At the beginning of this piece, I mentioned a woman in a “chic coat.” This woman has a central role in the municipality. She cleaned every Stolpersteine with a cloth, which was given to interested participants in the beginning of the walk (but not offered openly).

People including woman (on left) wearing a blue headscarf observing the Stolpersteine cleaning action © Irit Dekel
People including woman (on left) wearing a headscarf observing the Stolpersteine cleaning action © Irit Dekel

Woman (passing by, wearing a head scarf): What is going on here?
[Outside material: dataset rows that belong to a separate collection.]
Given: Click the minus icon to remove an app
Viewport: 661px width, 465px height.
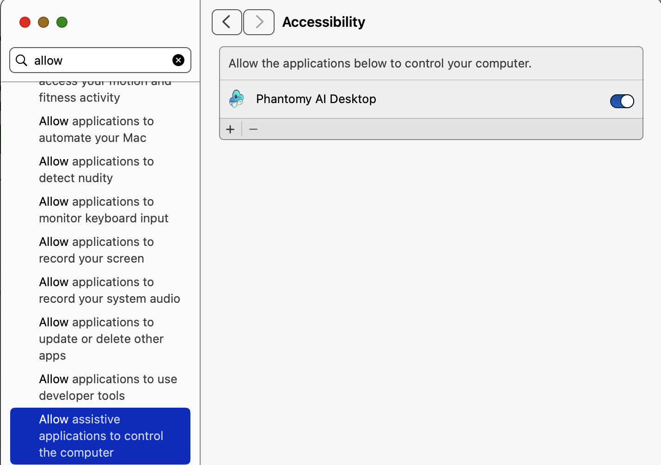Looking at the screenshot, I should 253,129.
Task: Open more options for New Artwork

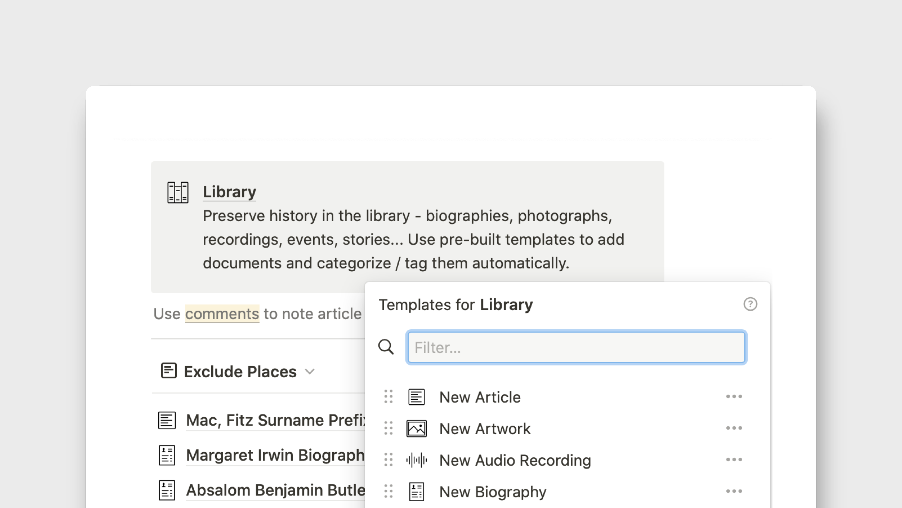Action: [x=734, y=428]
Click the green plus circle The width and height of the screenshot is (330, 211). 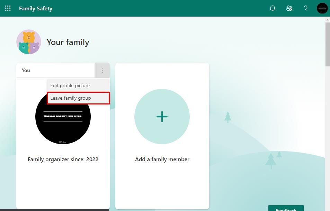pyautogui.click(x=162, y=117)
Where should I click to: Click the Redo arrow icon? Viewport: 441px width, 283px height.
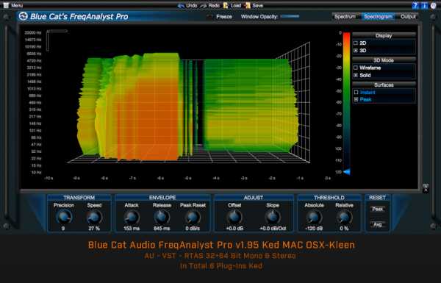pos(204,5)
Woman (participant): There is a Stolpersteine cleaning action in memory of the 9 of November.

Passer-by: Stolpersteine…

Participant: You know what they are?

Passer-by: For the Jews, who were not allowed to live here and were then killed?

Participant: Yes.

Passer-by: And this lady, in the chic coat, is she going to clean also?
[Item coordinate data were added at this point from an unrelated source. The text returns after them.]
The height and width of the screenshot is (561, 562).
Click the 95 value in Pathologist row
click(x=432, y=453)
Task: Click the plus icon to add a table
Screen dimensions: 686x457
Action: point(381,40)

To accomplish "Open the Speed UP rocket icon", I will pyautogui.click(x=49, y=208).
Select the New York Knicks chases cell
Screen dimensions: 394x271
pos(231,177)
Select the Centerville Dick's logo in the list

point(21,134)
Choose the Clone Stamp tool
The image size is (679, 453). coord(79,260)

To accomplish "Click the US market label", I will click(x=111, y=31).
Participant (laughing with the woman): Yes.

Passer-by: Nice! [She stays until the guide finishes talking about the deported family, observes the cleaning, and then leaves.]

Here again there was visible tension in waiting to see whether the Muslim migrant could acknowledge the act. She did, in the same way as the man from the former example: she refers to how the German actors look in her eyes, to a historical date, and acted in the same way—with a joke and then by leaving.

In both cases those local citizens, as expected, did not join the “actively remember.”  The campaign was a well-orchestrated form of flanerie, and the passers-by did something very clever to shake the scene without destroying it, shedding light on the fact that the city, at least in this part, does not lend itself too easily to the flanerie. All forms of “Wahrnehmungspaziergang” (“awareness walk”) must pay attention to outsider jokes. Active memory and diverse freedom is much more easily declared on billboards than enacted on the streets.

That said, not all jokes are created equal. I left the tour an hour and a half later, when a Turkish boy of about 10 made fun of the guided tour as we stopped by a playground. Our guide angrily dismissed him: “Go home and watch sports on TV already.”